◆ **EXERCISE REQUIREMENTS**
Nothing below is to be printed except the lines between the line holding "Task: Select the yellow" and the line holding "Screen dimensions: 800x506", inclusive, each exactly as it appears.

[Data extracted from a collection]
▼
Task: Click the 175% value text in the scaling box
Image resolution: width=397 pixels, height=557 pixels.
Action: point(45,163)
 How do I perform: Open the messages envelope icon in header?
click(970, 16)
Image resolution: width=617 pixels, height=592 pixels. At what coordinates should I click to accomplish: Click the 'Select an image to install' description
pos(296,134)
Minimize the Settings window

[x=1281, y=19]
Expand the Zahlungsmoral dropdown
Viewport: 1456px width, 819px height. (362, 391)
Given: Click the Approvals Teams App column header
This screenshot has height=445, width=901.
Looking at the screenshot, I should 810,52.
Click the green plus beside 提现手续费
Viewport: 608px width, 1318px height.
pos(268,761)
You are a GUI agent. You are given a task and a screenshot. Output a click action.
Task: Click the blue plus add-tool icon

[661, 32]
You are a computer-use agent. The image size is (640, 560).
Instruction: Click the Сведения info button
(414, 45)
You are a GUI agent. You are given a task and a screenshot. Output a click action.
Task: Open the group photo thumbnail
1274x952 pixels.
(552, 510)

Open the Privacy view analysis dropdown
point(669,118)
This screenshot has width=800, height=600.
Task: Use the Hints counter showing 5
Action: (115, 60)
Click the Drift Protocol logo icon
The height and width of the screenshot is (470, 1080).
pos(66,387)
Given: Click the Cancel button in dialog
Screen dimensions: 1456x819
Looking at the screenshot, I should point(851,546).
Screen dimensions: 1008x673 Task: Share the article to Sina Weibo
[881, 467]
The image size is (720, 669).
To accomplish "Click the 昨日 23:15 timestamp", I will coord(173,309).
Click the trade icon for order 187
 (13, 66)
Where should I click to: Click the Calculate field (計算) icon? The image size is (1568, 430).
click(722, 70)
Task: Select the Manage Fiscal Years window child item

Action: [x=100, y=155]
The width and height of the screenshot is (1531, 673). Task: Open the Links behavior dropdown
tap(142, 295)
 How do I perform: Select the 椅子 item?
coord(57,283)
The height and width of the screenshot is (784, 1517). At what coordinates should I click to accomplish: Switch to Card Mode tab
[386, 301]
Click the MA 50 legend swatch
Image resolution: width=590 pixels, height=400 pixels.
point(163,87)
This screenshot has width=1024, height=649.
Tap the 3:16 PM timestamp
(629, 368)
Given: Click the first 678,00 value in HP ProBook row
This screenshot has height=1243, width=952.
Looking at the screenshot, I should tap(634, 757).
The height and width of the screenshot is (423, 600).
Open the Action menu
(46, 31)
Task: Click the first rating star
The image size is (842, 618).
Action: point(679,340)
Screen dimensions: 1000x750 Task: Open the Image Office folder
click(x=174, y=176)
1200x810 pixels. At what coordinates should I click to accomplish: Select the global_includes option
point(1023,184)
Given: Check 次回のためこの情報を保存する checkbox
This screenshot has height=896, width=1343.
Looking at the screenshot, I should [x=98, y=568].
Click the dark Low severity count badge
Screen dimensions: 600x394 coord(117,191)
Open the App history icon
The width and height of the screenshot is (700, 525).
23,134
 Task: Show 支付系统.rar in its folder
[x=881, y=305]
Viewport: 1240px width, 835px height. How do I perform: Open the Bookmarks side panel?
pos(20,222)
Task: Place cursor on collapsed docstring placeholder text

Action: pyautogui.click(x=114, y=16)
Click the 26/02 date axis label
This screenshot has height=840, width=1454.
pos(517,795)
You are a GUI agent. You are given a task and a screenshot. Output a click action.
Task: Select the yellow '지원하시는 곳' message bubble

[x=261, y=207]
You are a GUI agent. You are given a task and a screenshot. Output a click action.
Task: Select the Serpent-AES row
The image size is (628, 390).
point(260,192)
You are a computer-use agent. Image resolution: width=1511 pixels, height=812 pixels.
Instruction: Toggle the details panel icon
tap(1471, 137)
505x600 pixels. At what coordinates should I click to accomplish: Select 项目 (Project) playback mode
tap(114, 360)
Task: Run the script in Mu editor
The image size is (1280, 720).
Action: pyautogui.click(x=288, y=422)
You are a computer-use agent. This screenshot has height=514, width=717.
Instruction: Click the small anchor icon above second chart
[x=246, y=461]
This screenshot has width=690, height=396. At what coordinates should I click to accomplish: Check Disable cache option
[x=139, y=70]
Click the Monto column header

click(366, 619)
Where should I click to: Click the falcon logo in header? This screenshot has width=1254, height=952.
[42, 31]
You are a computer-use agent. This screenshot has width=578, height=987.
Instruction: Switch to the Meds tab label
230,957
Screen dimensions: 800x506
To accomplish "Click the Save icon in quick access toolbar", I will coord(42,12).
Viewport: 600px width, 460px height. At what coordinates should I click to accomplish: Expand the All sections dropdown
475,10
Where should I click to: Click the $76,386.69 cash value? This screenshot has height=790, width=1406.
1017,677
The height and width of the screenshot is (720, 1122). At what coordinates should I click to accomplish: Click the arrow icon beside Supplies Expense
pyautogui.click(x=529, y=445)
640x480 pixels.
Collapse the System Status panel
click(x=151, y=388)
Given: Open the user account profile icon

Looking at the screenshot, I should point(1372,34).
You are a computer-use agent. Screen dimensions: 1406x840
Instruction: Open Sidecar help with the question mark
▲
◆ **RESPONSE AREA**
Task: Select the yellow '지원하시는 곳' message bubble

[x=261, y=207]
You are a GUI agent. You are given a task and a screenshot. Output a click action.
Task: Select the Serpent-AES row
The image size is (628, 390).
point(260,192)
You are a computer-use agent. Image resolution: width=1511 pixels, height=812 pixels.
Instruction: Toggle the details panel icon
tap(1471, 137)
505x600 pixels. At what coordinates should I click to accomplish: Select 项目 (Project) playback mode
tap(114, 360)
Task: Run the script in Mu editor
The image size is (1280, 720).
Action: pyautogui.click(x=288, y=422)
You are a computer-use agent. This screenshot has height=514, width=717.
Instruction: Click the small anchor icon above second chart
[x=246, y=461]
This screenshot has width=690, height=396. At what coordinates should I click to accomplish: Check Disable cache option
[x=139, y=70]
Click the Monto column header

click(366, 619)
Where should I click to: Click the falcon logo in header? This screenshot has width=1254, height=952.
[42, 31]
You are a computer-use agent. This screenshot has width=578, height=987.
Instruction: Switch to the Meds tab label
230,957
Screen dimensions: 800x506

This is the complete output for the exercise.